Types of Markets
Securities markets are organized into four categories based on how and where securities are traded. Here is the big-picture framework you need for the exam.
The Four Market Categories
| Market | What Happens | Who Trades | Where |
|---|---|---|---|
| Primary | New securities are issued and sold for the first time | Issuers sell to investors (via underwriters) | Through the offering process (not on an exchange) |
| Secondary | Previously issued securities trade between investors | Investors buy from and sell to other investors | Exchanges (NYSE), OTC markets, electronic networks |
| Third | Exchange-listed securities are traded OTC | Institutional investors, non-exchange member dealers | Over-the-counter (off-exchange) |
| Fourth | Securities trade directly between institutions | Large institutional investors | Electronic Communication Networks (ECNs); no broker-dealer intermediary |
Exam Tip: Gotchas
- Primary market = issuer receives the money.
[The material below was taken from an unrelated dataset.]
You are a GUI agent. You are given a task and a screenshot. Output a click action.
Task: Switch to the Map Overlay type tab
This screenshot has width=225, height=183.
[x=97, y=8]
Secondary market = selling investor receives the money. This is the most tested distinction.
How They Connect
Think of it this way: The four markets form a progression from creation to increasingly direct trading:
- Primary market - Where a security is born (issued for the first time)
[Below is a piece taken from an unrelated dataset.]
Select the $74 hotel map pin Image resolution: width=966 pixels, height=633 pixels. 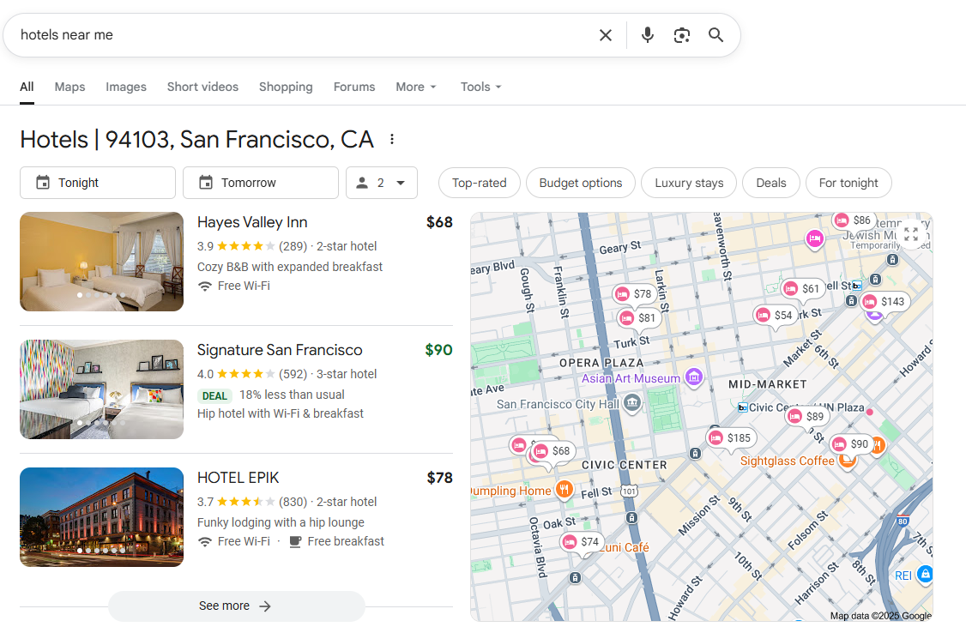(x=580, y=542)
- Secondary market - Where that security lives and trades after issuance
- Third market - Exchange-listed securities trade off-exchange (still secondary market activity)
- Fourth market - Institutions trade directly with each other, bypassing broker-dealers entirely
Exam Tip: Gotchas
- The third and fourth markets are both subsets of secondary market activity. They involve previously issued securities changing hands. The key distinctions are where the trading happens and who is involved.
- Third market involves exchange-listed securities traded OFF the exchange, not unlisted securities.
- Fourth market has NO broker-dealer intermediary. Institutions trade directly via Electronic Communication Networks (ECNs).